December 10th, 2008 at 1:35 am
Agree 100%. I hope that whoever comes on the book next doesn’t mess everything up just to get attention (or because they suck).
December 10th, 2008 at 8:33 am
You wrote this column within hours of the GJ news? Great work David, it reads really well.
I’ve enjoyed lots of GJ’s run and you rightly point out some of his strengths. There are weaknesses in his work too, though – too much violence and and too many characters introduced and given nothing to do.
Plus, I never liked the additon of Black Adam – tumour or not, he’s a bad guy and doesn’t fit the ethos of the team; I could never see the old guard accepting him.
I hope that somewhere, in his new schedule, Geoff finds time for a Stars and STRIPE special. I loved that comic.
December 10th, 2008 at 10:24 am
@Martin Gray
Agreed.
Interesting point on 52, never thought of it that way, his learning…I didn’t read a single thing of his before 52 except Crisis and the occasional one-offs and wasn’t a fan of either, but now I find myself digging his Action Comics, and am picking up some of his other work more often than not.

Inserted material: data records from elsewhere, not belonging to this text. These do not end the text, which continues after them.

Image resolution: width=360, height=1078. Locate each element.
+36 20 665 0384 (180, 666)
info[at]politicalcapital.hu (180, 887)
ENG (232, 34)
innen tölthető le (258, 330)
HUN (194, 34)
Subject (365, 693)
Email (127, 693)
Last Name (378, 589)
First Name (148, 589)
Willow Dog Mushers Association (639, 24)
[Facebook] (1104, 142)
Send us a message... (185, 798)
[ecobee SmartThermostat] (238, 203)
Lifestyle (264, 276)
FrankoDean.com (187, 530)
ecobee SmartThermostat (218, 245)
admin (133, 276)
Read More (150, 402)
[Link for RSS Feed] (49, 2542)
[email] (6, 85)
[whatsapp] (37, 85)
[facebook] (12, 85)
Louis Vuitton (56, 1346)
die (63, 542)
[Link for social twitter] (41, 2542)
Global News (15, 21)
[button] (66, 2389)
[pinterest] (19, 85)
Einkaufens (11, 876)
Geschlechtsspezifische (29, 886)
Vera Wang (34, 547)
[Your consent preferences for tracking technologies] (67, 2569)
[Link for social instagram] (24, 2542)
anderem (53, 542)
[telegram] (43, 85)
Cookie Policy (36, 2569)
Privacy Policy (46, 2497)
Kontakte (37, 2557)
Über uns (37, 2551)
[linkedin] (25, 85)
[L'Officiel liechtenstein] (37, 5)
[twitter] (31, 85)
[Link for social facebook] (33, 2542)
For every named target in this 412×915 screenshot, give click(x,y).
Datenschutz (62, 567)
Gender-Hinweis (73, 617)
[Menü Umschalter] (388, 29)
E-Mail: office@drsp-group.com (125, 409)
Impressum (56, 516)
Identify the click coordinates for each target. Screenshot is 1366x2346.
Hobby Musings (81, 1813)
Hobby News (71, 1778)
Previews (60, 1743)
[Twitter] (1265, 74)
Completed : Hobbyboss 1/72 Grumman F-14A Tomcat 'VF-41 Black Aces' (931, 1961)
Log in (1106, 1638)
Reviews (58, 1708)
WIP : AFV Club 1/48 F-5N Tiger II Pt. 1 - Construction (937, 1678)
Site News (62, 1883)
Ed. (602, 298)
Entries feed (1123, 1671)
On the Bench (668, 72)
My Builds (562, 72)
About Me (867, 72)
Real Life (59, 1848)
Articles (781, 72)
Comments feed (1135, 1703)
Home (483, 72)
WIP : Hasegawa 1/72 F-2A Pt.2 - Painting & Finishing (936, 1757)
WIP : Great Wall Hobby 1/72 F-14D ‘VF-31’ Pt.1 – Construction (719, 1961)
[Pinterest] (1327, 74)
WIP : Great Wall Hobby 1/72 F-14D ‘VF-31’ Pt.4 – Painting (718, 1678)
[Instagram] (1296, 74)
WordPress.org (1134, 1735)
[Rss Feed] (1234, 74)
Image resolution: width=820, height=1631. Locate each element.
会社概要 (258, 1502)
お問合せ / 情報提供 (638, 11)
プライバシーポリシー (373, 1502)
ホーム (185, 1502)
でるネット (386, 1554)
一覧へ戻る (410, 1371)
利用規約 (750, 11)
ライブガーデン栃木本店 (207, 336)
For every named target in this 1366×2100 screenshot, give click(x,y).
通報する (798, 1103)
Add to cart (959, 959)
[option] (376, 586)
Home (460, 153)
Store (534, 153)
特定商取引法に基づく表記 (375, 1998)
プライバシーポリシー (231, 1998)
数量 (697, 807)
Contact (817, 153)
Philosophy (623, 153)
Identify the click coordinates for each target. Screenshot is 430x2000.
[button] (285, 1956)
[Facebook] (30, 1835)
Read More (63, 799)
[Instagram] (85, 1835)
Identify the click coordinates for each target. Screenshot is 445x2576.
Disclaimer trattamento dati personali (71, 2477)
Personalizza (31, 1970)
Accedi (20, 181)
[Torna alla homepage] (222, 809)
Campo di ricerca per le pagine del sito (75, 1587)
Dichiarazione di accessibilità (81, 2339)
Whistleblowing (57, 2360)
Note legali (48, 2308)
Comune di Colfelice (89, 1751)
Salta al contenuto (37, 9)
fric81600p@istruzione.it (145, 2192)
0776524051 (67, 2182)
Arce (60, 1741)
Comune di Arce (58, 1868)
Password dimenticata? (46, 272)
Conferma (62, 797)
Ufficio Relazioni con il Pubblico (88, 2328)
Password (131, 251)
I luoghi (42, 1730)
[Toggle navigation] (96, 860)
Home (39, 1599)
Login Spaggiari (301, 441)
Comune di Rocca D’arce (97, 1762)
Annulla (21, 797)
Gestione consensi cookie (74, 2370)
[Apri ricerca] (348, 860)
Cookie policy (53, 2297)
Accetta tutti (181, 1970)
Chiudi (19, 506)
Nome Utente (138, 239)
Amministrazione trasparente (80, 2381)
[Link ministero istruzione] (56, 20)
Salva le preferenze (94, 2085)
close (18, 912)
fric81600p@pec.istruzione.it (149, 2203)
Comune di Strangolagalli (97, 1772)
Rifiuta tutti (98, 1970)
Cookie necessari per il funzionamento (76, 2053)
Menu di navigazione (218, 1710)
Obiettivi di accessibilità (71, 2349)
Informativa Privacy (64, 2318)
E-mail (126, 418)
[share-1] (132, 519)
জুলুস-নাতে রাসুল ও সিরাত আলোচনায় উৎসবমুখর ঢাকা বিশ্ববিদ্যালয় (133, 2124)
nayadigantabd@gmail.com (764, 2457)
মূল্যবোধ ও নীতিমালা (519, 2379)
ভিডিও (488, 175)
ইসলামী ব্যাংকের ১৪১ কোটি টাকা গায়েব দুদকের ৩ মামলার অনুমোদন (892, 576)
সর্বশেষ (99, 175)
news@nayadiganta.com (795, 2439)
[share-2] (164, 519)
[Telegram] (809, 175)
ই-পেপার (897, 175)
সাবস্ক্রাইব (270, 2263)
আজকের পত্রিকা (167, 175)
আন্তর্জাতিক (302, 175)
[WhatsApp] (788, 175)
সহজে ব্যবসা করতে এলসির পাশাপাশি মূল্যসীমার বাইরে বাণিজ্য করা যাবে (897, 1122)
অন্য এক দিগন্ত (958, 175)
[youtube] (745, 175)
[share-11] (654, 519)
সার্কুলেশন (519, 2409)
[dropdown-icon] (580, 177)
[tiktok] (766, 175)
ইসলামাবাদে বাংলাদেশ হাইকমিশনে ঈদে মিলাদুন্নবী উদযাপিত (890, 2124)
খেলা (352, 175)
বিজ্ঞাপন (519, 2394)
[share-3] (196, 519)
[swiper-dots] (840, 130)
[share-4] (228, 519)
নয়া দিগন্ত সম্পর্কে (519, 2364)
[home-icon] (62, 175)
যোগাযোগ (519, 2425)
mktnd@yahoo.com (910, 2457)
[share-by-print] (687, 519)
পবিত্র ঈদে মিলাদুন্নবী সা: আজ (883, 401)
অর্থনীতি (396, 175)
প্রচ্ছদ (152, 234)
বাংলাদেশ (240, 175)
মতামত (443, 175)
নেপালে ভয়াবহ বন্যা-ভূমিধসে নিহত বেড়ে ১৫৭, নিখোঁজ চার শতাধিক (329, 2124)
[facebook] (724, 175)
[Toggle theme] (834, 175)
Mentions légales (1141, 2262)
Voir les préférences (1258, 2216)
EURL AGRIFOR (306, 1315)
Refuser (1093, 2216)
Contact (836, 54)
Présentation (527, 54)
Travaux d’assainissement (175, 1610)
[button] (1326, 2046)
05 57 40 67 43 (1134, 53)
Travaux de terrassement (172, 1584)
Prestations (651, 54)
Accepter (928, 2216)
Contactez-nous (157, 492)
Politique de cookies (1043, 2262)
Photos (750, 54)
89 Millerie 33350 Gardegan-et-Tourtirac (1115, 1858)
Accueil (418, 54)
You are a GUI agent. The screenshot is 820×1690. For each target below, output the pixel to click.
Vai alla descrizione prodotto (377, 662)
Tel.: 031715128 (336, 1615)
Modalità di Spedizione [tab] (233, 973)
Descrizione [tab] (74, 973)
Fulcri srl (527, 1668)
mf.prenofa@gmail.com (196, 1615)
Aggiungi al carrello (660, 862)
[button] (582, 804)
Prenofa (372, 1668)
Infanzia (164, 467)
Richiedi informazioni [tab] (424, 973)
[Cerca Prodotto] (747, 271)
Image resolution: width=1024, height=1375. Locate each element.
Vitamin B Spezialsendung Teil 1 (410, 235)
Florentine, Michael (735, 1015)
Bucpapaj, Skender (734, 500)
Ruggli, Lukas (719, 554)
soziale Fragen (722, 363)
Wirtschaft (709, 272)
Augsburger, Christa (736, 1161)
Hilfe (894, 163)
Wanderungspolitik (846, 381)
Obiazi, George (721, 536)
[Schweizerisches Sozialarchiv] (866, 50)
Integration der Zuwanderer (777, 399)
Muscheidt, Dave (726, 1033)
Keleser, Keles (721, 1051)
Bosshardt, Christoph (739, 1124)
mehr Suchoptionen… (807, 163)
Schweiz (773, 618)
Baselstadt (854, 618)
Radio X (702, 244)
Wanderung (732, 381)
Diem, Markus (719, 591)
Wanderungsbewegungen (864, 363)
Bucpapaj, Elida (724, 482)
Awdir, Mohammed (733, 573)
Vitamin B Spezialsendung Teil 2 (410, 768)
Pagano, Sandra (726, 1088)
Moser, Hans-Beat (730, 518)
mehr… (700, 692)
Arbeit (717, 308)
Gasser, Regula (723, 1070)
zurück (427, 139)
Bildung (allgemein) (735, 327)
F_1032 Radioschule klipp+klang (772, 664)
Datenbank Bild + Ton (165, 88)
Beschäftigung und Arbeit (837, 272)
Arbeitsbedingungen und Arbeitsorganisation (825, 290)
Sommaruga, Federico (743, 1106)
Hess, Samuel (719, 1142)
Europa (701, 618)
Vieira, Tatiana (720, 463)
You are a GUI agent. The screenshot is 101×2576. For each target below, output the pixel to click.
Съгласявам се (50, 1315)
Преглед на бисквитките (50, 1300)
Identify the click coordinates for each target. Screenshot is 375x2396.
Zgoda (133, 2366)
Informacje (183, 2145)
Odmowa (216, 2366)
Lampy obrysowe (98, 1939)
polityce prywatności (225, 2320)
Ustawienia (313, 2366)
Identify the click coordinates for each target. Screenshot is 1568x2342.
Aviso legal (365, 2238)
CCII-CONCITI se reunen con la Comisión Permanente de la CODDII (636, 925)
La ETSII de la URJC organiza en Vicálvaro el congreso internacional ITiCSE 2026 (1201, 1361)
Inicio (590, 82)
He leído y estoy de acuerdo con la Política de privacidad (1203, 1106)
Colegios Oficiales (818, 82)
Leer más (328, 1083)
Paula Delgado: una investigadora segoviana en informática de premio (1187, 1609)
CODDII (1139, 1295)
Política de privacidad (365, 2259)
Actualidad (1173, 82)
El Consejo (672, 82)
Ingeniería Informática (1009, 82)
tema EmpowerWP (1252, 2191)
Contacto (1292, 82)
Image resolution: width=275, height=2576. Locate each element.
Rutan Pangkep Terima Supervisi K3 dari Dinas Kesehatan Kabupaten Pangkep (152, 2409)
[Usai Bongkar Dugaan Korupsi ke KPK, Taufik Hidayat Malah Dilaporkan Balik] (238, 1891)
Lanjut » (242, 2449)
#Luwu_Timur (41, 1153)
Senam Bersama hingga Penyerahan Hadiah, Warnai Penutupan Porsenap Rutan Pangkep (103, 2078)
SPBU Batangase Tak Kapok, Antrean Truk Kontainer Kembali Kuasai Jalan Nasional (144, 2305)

While it doesn’t feel like he’s completely mastered his approach (some of his work is a bit thematically melodramatic and or ultra-violent), with every year his writing becomes that much more interesting-compelling.
December 10th, 2008 at 10:26 am
Though I do disagree with Martin Gray on Black Adam, I’d love to see him in everything, fitting or not.
December 10th, 2008 at 10:56 am
“Surprise success of his miniseries Stars and STRIPE”? sorry, that was an ongoing that got canceled.